▶ _About this task_:
Every record must be restated exactly. Drop the images.

▶ _Data shown_:
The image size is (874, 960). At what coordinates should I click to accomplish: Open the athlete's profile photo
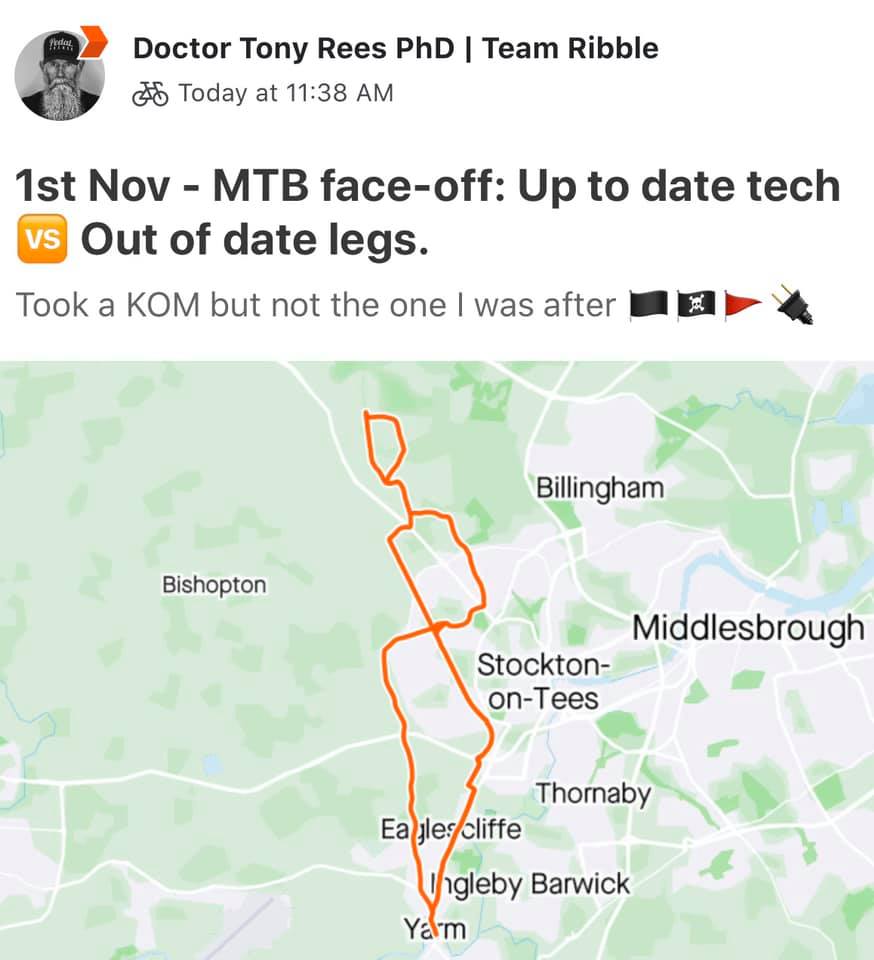(59, 75)
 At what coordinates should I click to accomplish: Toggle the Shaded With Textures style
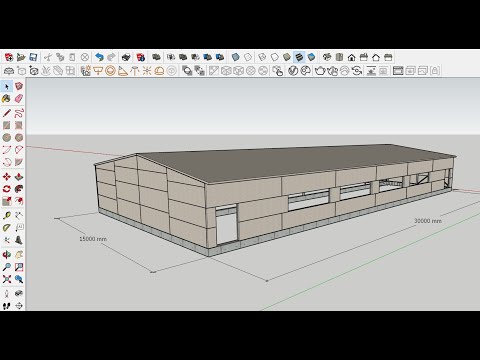[x=299, y=57]
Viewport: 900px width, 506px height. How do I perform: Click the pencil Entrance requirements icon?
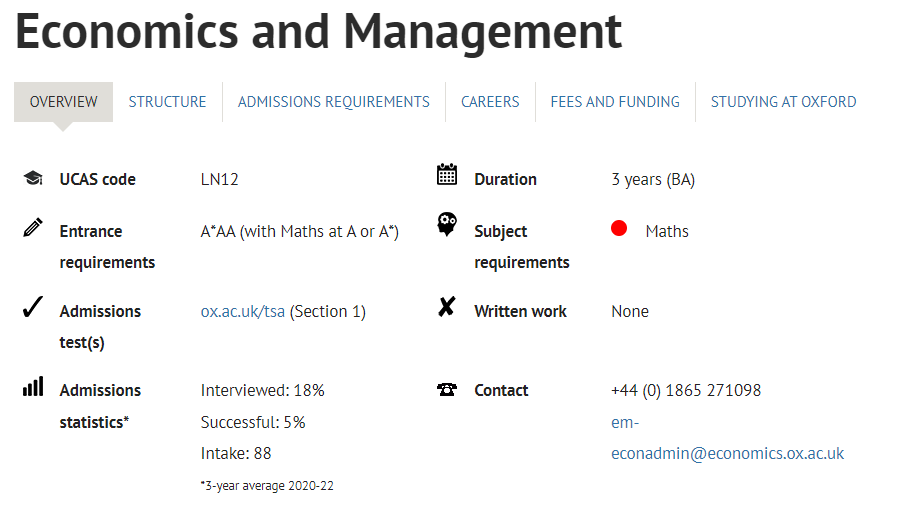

▶ _Response to the task_:
The image size is (874, 960). At what coordinates should I click to accomplish: Open the athlete's profile photo
(59, 75)
 At what coordinates should I click to accomplish: Toggle the Shaded With Textures style
[x=299, y=57]
Viewport: 900px width, 506px height. How do I perform: Click the pencil Entrance requirements icon?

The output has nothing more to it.